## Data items
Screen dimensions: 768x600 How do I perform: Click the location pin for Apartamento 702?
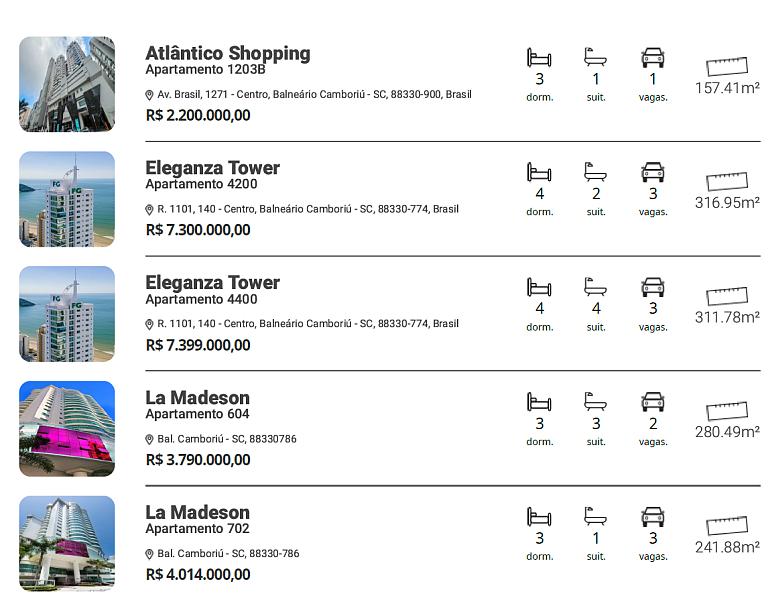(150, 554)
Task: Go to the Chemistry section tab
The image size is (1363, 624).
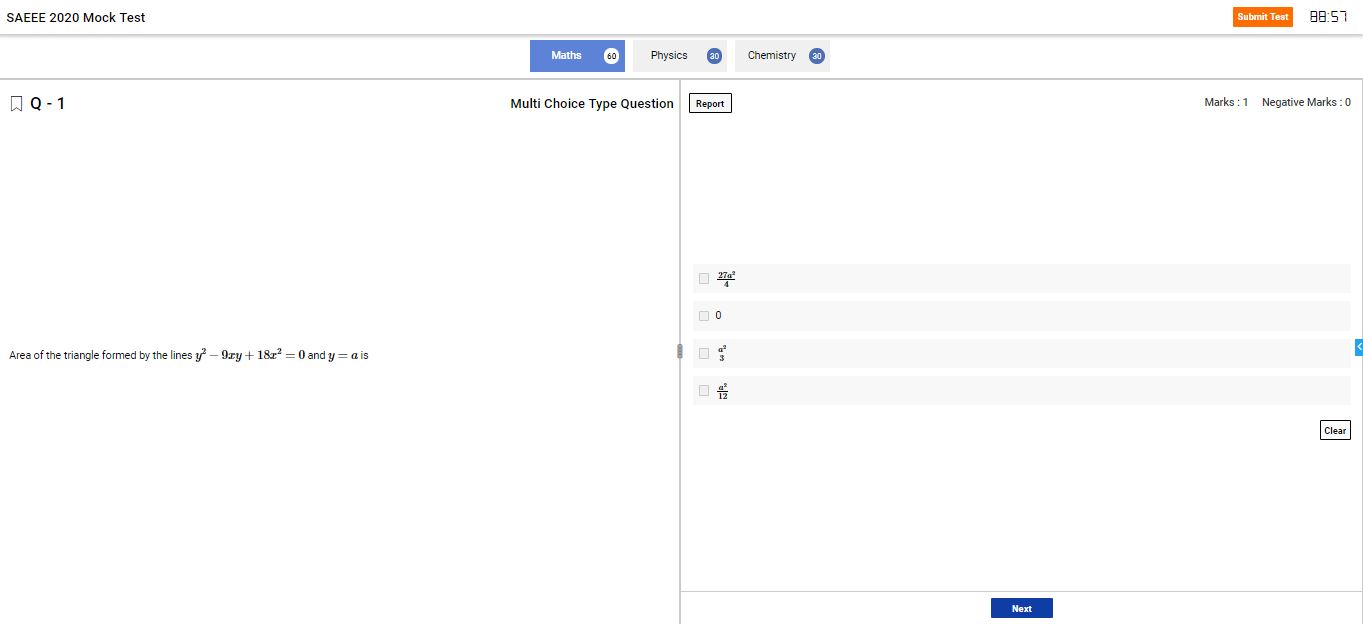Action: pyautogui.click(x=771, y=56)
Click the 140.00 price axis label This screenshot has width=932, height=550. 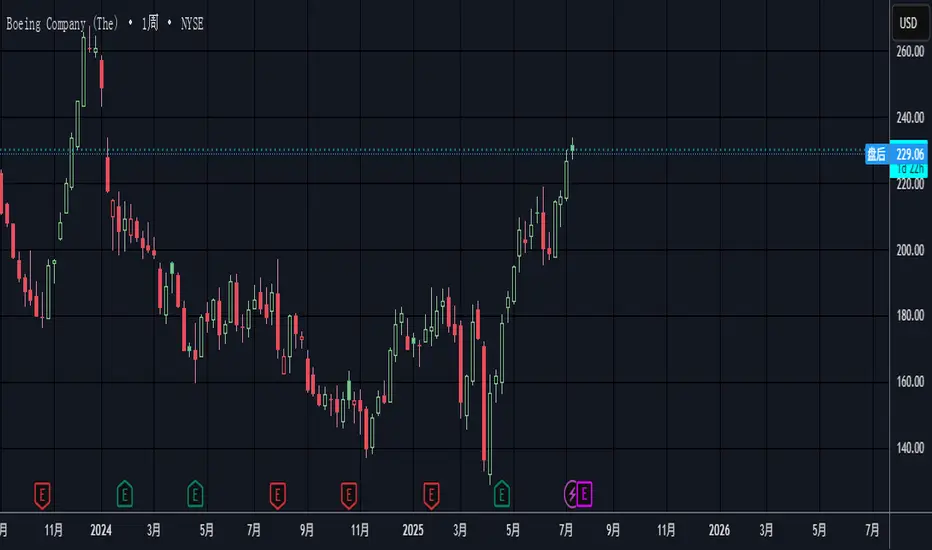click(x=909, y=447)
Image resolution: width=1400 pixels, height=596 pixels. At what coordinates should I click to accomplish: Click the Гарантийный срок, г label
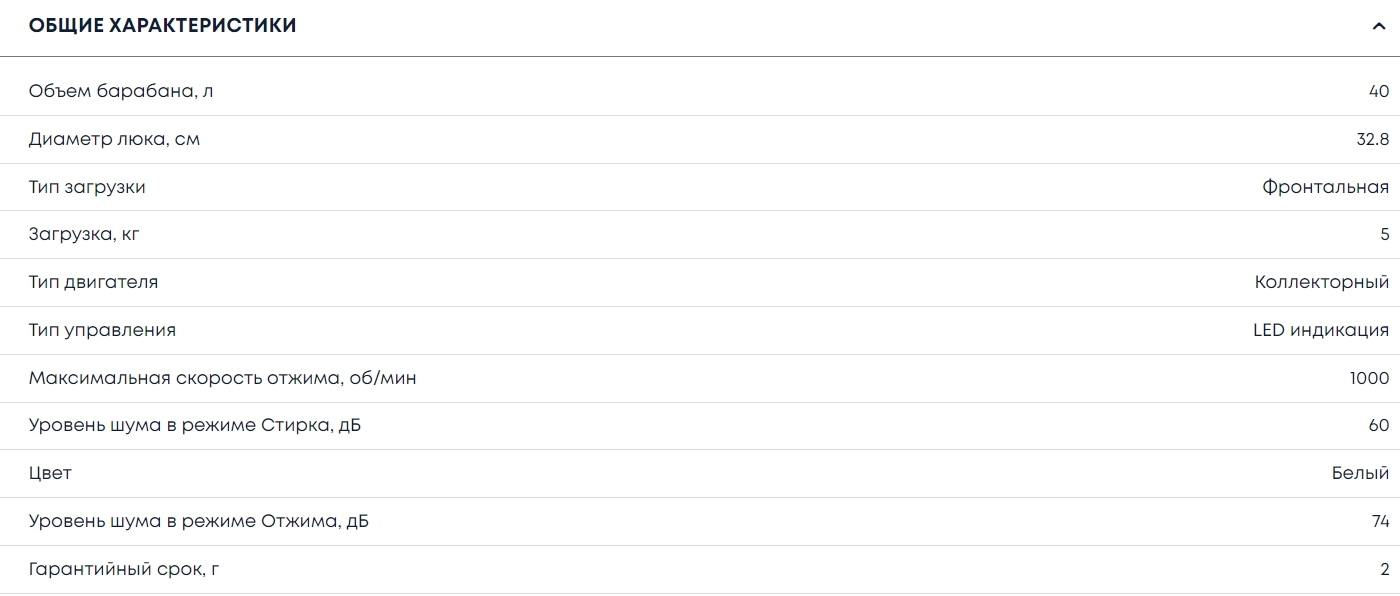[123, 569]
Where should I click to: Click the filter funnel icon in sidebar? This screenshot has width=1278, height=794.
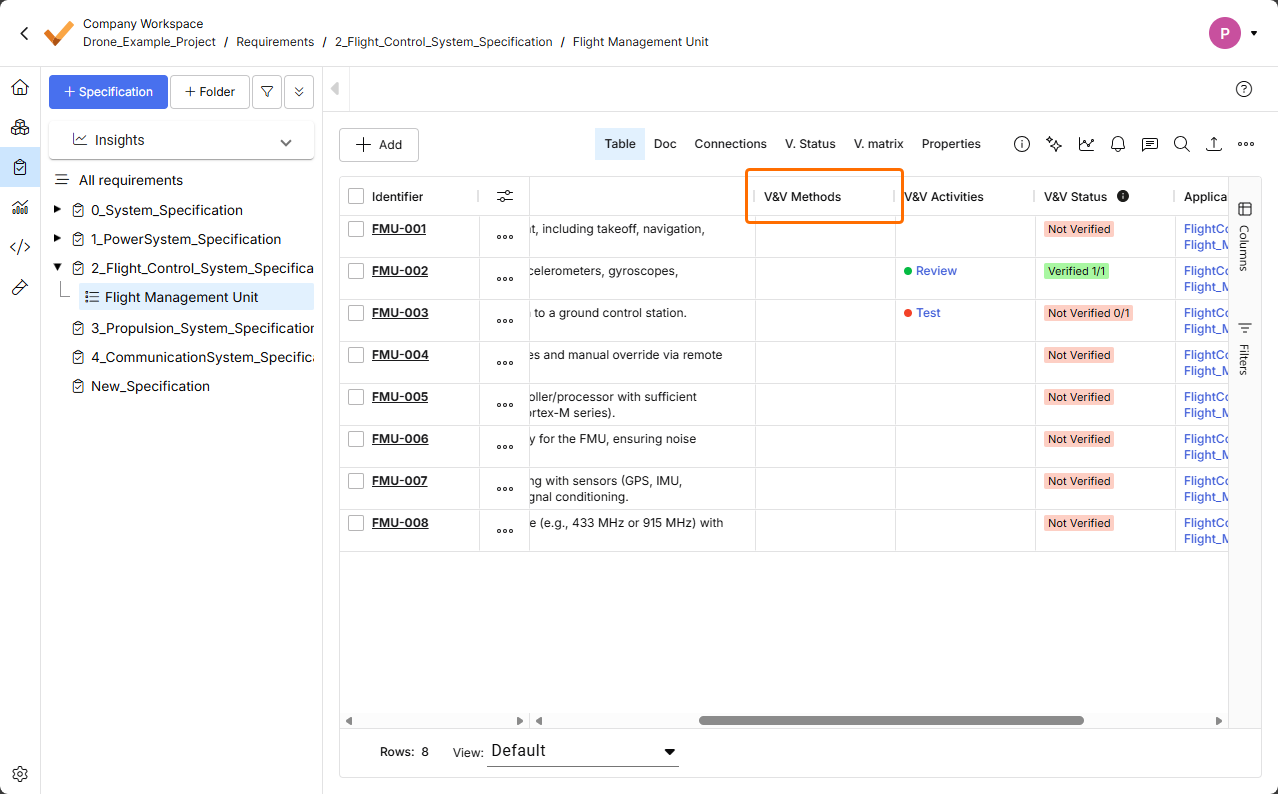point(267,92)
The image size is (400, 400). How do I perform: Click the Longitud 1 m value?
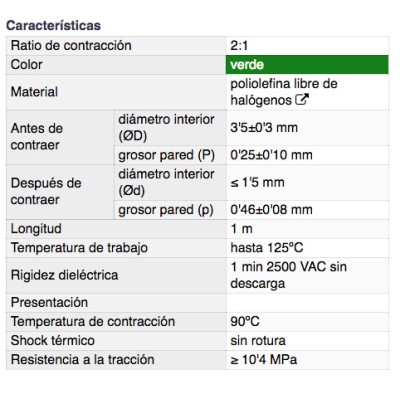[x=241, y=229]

## Exercise description
The range to transcribe runs from the line holding "Image resolution: width=1400" through the final line of the data above; copy it exactly and exclude the pictures.

## The answer
Image resolution: width=1400 pixels, height=596 pixels. At what coordinates should I click to accomplish: Click the Гарантийный срок, г label
[123, 569]
Where should I click to: Click the filter funnel icon in sidebar? This screenshot has width=1278, height=794.
point(267,92)
The image size is (400, 400). How do I perform: Click the Longitud 1 m value?
[x=241, y=229]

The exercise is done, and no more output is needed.